A quelques degrés de là

Entre les livres et le public venu écouter Irina Teodorescu parler de son dernier ouvrage, Ni poète, ni animal. Il fait chaud à la librairie Libralire. Je suis arrivée en retard mais j’ai été immédiatement happée par les yeux noirs, le sourire pétillant et la voix douce d’Irina. J’ai laissé derrière la porte les terrasses des cafés, leurs minuscules tables où se serrent les buveurs d’apéro-assiette de charcuterie et le brouhaha de ce onzième tellement plein de vie.

Irina Teodorescu

Irina a répondu à quelques questions sur Ni poète, ni animal. Le grand poète, tourillon de son récit, est une invention.
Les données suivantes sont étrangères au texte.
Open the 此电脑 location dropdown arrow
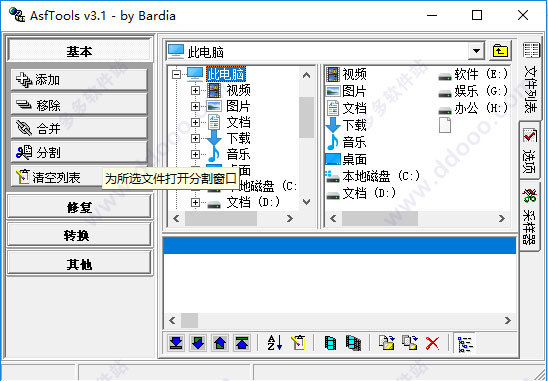pos(476,51)
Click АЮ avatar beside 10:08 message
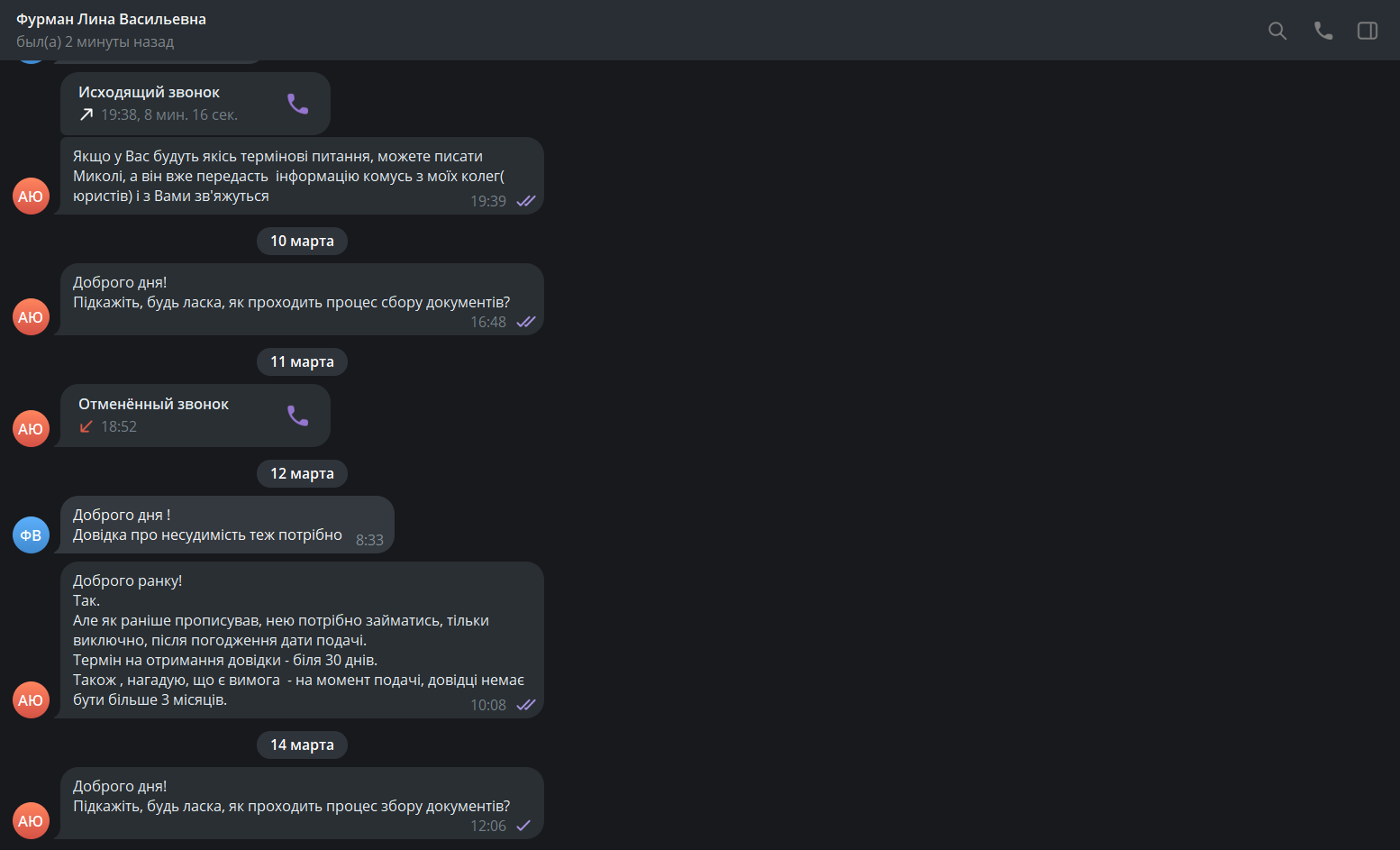The height and width of the screenshot is (850, 1400). pyautogui.click(x=31, y=699)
En revanche son grand-père a bel et bien volé une chat quand elle était petite, en Roumanie. Irina mélange fiction et réalité dans un univers flottant et onirique, rendant plus palpable le réel.

Une grand-mère toquée, une mère qui parle à des K7 qu’elle n’enverra jamais à son amie passée à l’Ouest et Carmen, clown-poétesse de10 ans à l’heure où les Ceaucescu, abattus les yeux bandés et les mains attachées, ne sont plus qu’une effluve d’after-shave. Irina n’a jamais regardé les images de leur exécution.
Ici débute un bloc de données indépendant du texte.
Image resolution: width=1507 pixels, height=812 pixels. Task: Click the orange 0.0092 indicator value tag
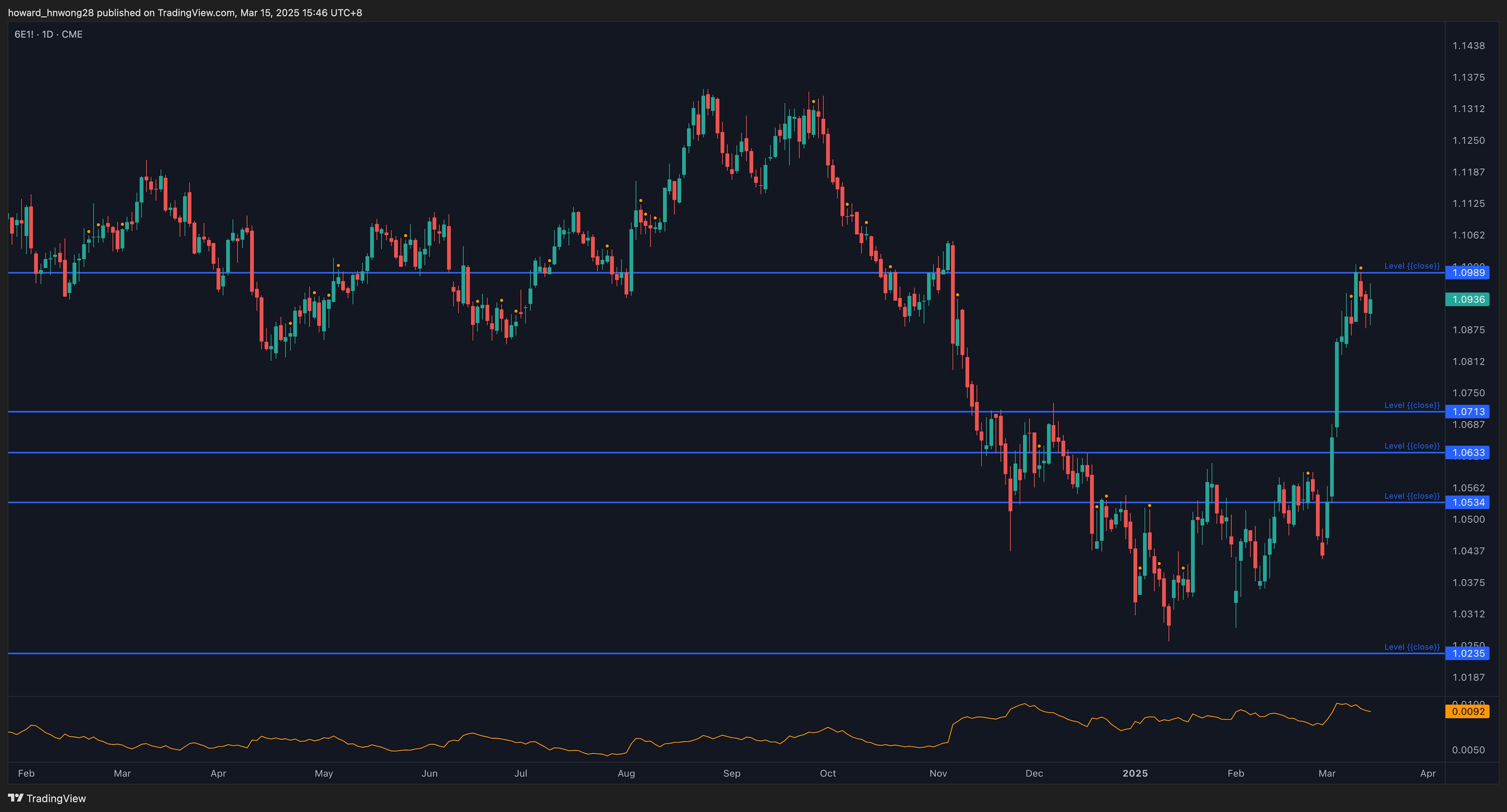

Qu’est-ce que la révolution pour une enfant de 10 ans ? Qu’est-ce qui sépare la révolution d’un coup d’état ? La poésie peut-elle triompher ? L’homme n’est-il qu’un animal ? La mort rode. Le renard, le cochon, le poète, le dictateur et son épouse. Il fait froid en ce mois de décembre 1989 mais les mots d’Irina, simples et pertinents, sont une ode à la vie, à l’envie, qui réchauffent le coeur.

Ses romans, comme un poème, laissent une grande part à notre imagination, à notre interprétation.

J’ai retrouvé Claire. Nous avons partagé un atelier d’écriture avec Irina cet hiver. Avant que Petit Oiseau ne soit malade. Je ne connais personne d’autre. J’ai trop chaud. Il est tard.

Dans la rue Saint Maur, la boutique de pâtisseries orientales à descendu ses stores noirs. Les terrasses débordent sur les trottoirs. On est debout, un verre de bière ambrée à la main. On rit fort, on se parle à l’oreille pour mieux se comprendre. Un homme abaisse vigoureusement le rideau de fer de sa petite boutique de réparation de téléphones. La journée est finie. La nuit bat déjà sa propre mesure.

Mon manteau est grand ouvert. Je n’ai pas le courage de le retirer. J’ai enroulé mon écharpe autour de la lanière de mon sac. Une bande de skaters passe en trajectoires brouillonnes. Quels moulures apparaissent dans les lumières des appartements de l’avenue. Que la nuit est douce, que Paris est vivante.

A quelques degrés de là, je descend du RER. Je frissonne. J’enroule mon écharpe autour de mon cou et enfouis mon nez à l’intérieur. Pas de café, pas de terrasse et l’œil de la lune qui me regarde fraîchement dans le ciel noir. Elle sera bientôt pleine.

Maisons avec jardins, échiquiers d’appartements éclairés, je marche seule dans la lumière chaude des réverbères. Paris-banlieue, quelques degrés d’écart et déjà un autre monde.

Le temps d’un livre dans une librairie, j’ai aussi retrouvé un peu de Roumanie. Encore quelques degrés de moins et je skie dans les Carpates avec Carmen.